Don McClanen loved to pray. But it wasn’t always pretty.
Don was an important but little-known figure in 20th century American Christianity. He lived in or near Germantown, MD, from 1962 until his death in February 2016 at the age of 91.
Before coming to the Washington, D.C., area, he had founded and led the Kansas City-based Fellowship of Christian Athletes (FCA) for its first seven years. The sports ministry is now the largest of its kind in the world, with 2 million annual participants in 56 countries.
Don also created a series of other ministries, ranging from leadership training for inner-city youth to church-renewal movements. Most notable was his Ministry of Money, whose conferences and international trips to cities of great poverty challenged hundreds of American Christians from across the country to reevaluate their mindset concerning wealth and want.
As a spiritual entrepreneur, Don was an action guy. He loved to conceive the vision, gather the troops, hunt down the resources and build the programs. He loved the challenge of a $100,000 budget gap or a washed-out bridge. In the process, he could be a model of warmth, compassion and fun, someone whose enthusiastic and caring presence amplified your life.
But all strong personalities have their shadow side. At times, Don’s single-minded intensity and fits of anger alienated others and ruptured relationships. He suffered periods of anguish, doubt and depression. His self-understanding was that his life was that of a deeply flawed individual who nevertheless became an instrument that God could use in numerous powerful ways. His prayer life reflected the flaws and the power.
In 1960, Don and his wife, Gloria, were struggling. They had lost their 10-year-old daughter to a congenital heart disease, a devastating blow after losing a son in infancy. And they felt they were being pushed out of FCA by tensions with the board of directors.
One day several months after their daughter’s death, Don was swept by an unusually strong wave of grief and began screaming at God, using every curse word he could think of. Two years later, after moving to Maryland and starting work as a low-paid farm laborer, Don walked to an isolated spot after an argument with his wife and again screamed, “God, God, God, I hate you. What are you trying to say to me? What else do I have to do? You’ve taken my kids, you’ve taken my life’s work. Now it seems you might be taking my marriage.”
In retrospect, Don saw his uncontrolled outbursts at God as healthy — he could be real with God, and God, despite being reviled, loved him for his honesty. Don felt like a child coming to his father with a grievance, trusting in his father’s ability to work through their differences without resentment. As Don shared an openness and vulnerability in prayer with others, they were often liberated to stop prettying up their prayers and to be brutally honest with God.

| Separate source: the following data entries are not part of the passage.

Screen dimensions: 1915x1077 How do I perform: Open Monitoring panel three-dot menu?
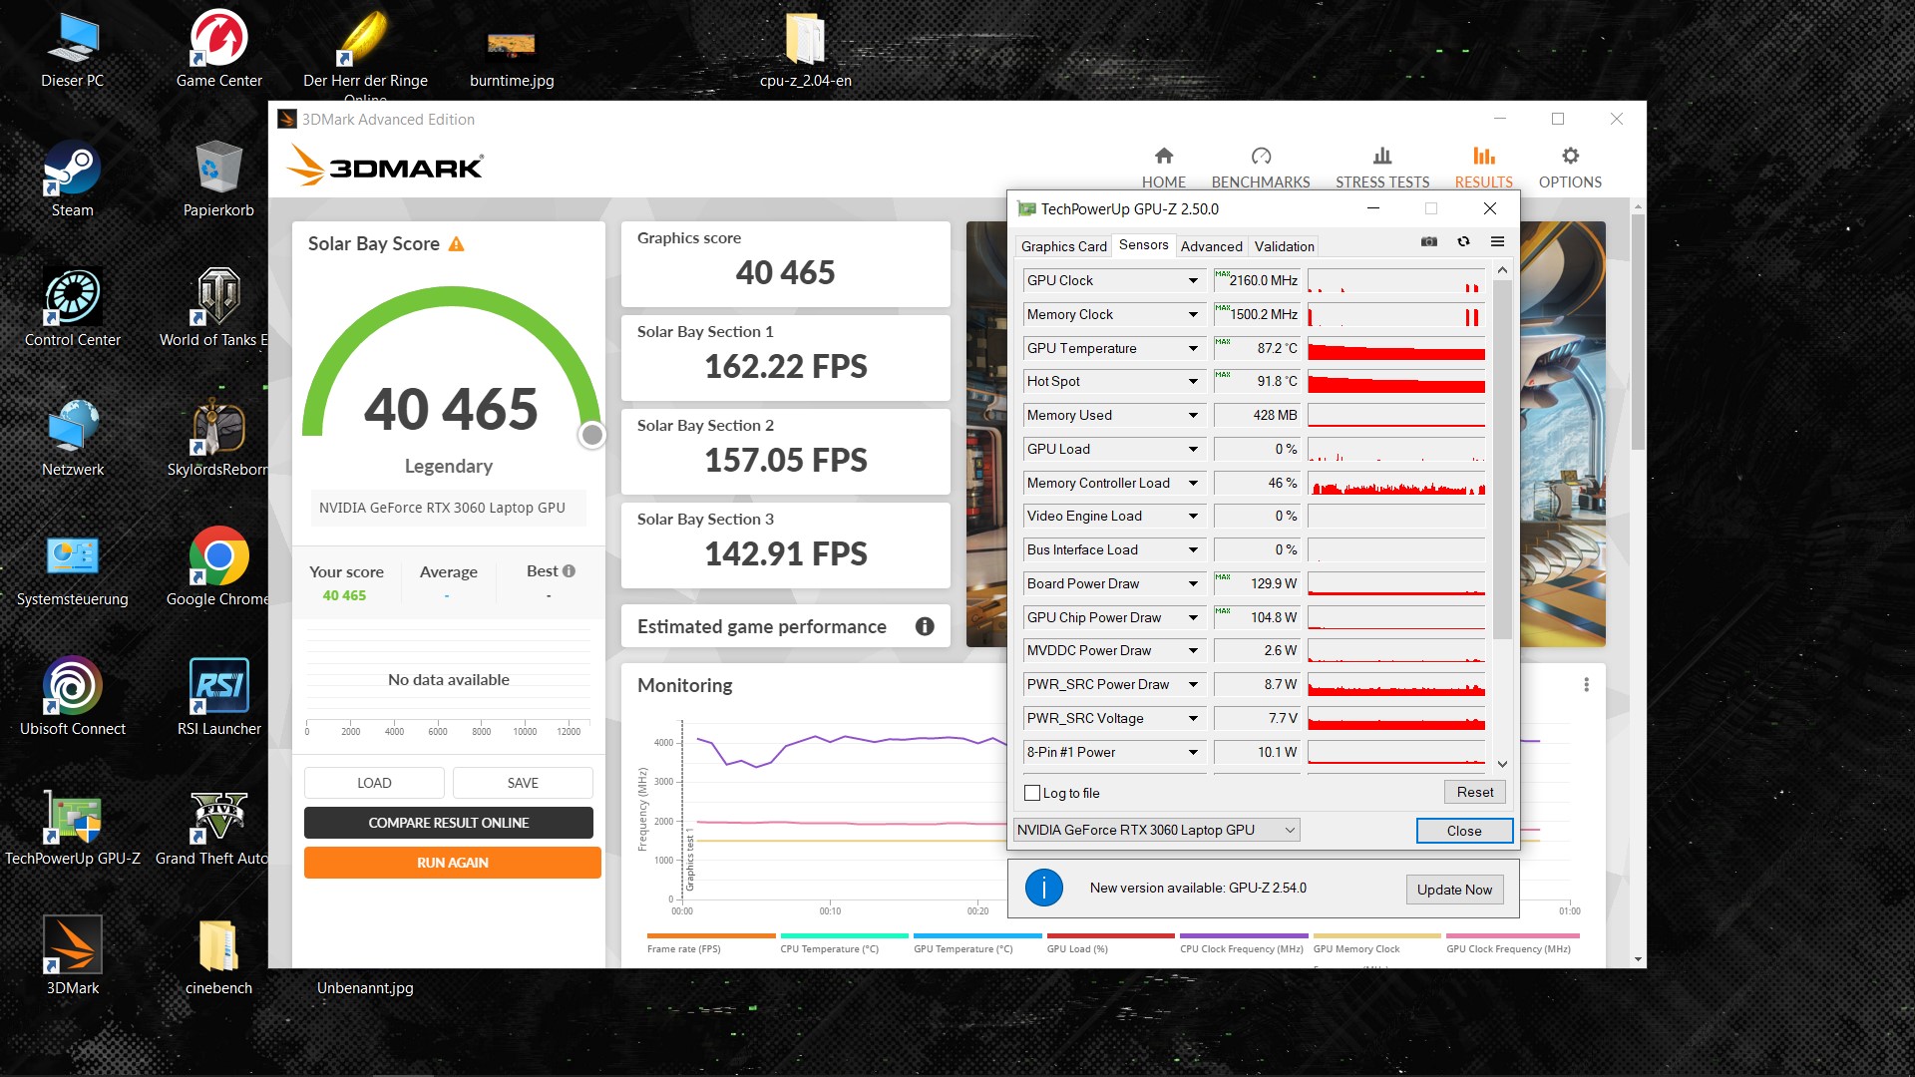coord(1586,685)
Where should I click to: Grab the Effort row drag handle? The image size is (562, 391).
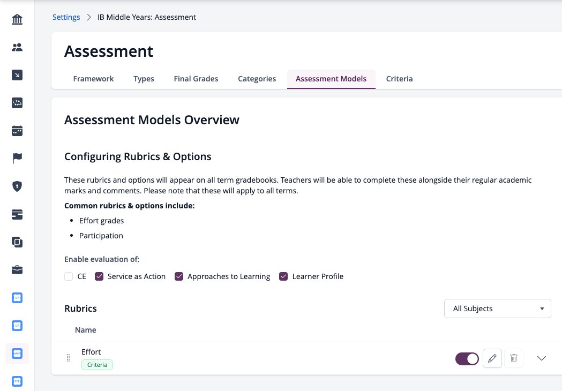pos(68,358)
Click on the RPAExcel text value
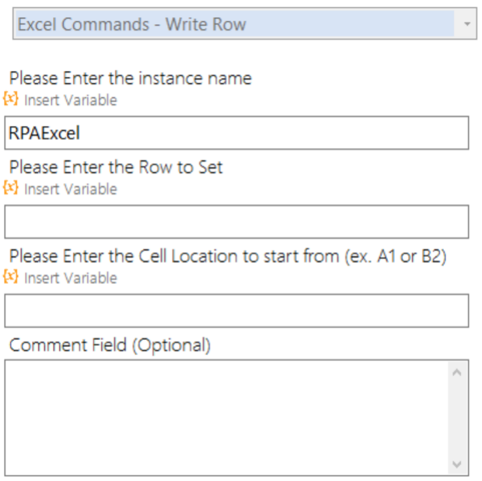Image resolution: width=482 pixels, height=481 pixels. (x=44, y=133)
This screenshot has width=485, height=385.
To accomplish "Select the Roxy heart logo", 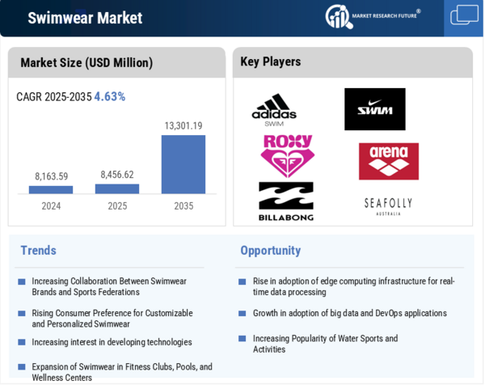I will [287, 155].
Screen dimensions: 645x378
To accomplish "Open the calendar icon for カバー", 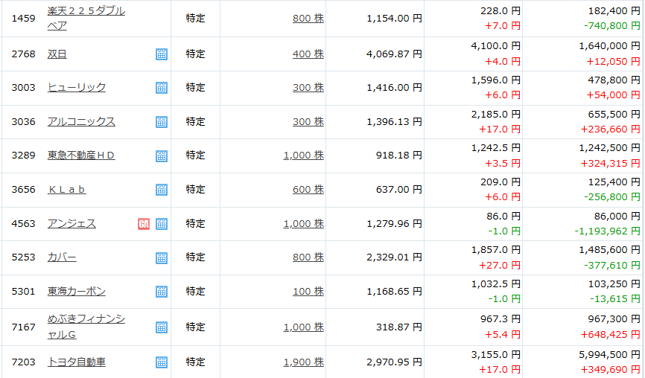I will (162, 258).
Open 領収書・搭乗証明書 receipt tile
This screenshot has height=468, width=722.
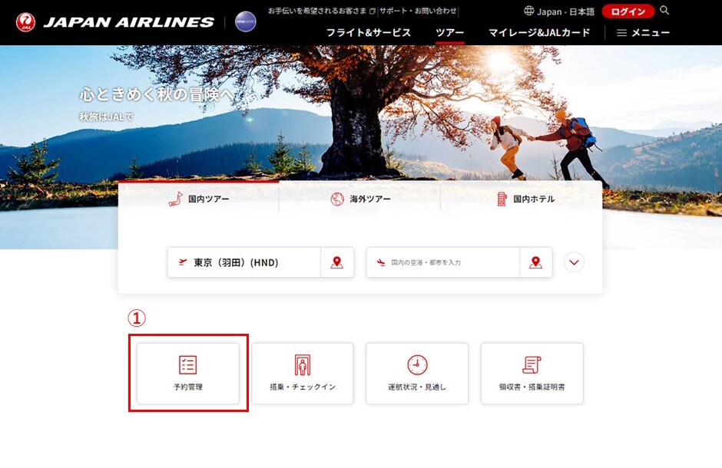point(532,373)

Another striking aspect of Don’s prayer life was his devotion to silence.
He learned this discipline of nonverbal prayer from the Washington, D.C.-area church he joined, the Church of the Saviour. This small congregation was devoted to the concept of joining an inward journey of increasing spiritual depth with an outward journey of ministering to the hurting world. The result was a remarkably ambitious array of outreaches, from housing to medical care to job training, to the city’s lower-income residents.
One of the key inner-journey disciplines the church taught was that of silent retreats and wordless “centering prayer.” Don learned the power of this approach to waiting patiently for God’s still, quiet voice instead of focusing on all his self-talk. For instance, it was during a seven-day silent retreat that the Holy Spirit planted in him the seed of the Ministry of Money. He found that starting meetings of his ministry teams with 15 minutes of silence often made them more focused, inspired and productive.
Outpourings of raw emotion and silent waiting — those were the two poles of Don’s prayer life. And in between were ordinary, daily offerings of praise and petition, which over the years thousands were privileged to witness through his ministries. “Oh, Jesus, we love you, we love you, we love you. Lord, we pray for all those who go without food and other necessities this day, and also for those who have so much food and other possessions that they don’t even know the poor exist. Thank you for the anger, thank you for the guilt, thank you for awakening me.”
No, Don’s prayers weren’t always pretty. But they were always real.
• Joe Murchison wrote a biography of Don McClanen, entitled “Caution to the Wind: Faith Lessons From the Life of Don McClanen, Founder of the Fellowship of Christian Athletes and Ministry of Money” (Cross Training Publishing, 2008).